2013 will go down as California’s driest year in recorded history. Redding and Red Bluff both shattered their diest year records, Redding received just 12.8” of rain since Jan. 1 with Red Bluff getting only 5.42” of rain.
The records stretch beyond the Northstate. In Sacramento just 6.12” of rain fell, beating the record low of 6.67” set back in 1976, San Francisco saw 5.6” of rain shattering their record low of 9” set way back in 1917.
And with that little rainfall areas like Red Bluff could be called a desert, at least for 2013 that is.
The US Geological Survey classifies a desert as a region that averages less than 10” of rain each year for an average of 30 years. So Red Bluff, with an annual average of 23.02” of rain doesn’t qualify for that, but in 2013 it was certainly arid enough.
At 5.42” of precipitation, Red Bluff is nearer to the average precipitation of areas like Palm Springs, Calif., Bishop, Calif., and Tonopah, Nev. All of which are in either the Sonoroan Desert or Great Basin Deserts. All three cities are blessed with fewer than 6” of average precipitation per year.
Redding fared better, but still got less than 40 percent of the normal rainfall.
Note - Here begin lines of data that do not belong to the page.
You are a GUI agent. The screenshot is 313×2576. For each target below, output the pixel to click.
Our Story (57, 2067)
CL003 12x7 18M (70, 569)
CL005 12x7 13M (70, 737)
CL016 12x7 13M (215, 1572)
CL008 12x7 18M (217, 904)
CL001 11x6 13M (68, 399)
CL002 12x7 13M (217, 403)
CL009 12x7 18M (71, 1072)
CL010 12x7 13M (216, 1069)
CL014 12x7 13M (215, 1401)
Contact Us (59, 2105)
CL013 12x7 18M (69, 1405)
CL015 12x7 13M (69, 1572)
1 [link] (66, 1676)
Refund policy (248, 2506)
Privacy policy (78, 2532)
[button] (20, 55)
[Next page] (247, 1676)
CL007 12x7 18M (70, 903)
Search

The 12.8” of rain that fell in Redding puts it in the semi-arid climate range. A climate which is similar to Sub-Saharan Africa and the Australian Outback.
For comparison, Redding’s annual rainfall totals are nearer to the climatic normals of Roswell, N.M. and Tuscon, Ariz. Both cities are in the Sonoran and Chihuahuan Deserts respectively, and both on average receive just under 13” of rain each year.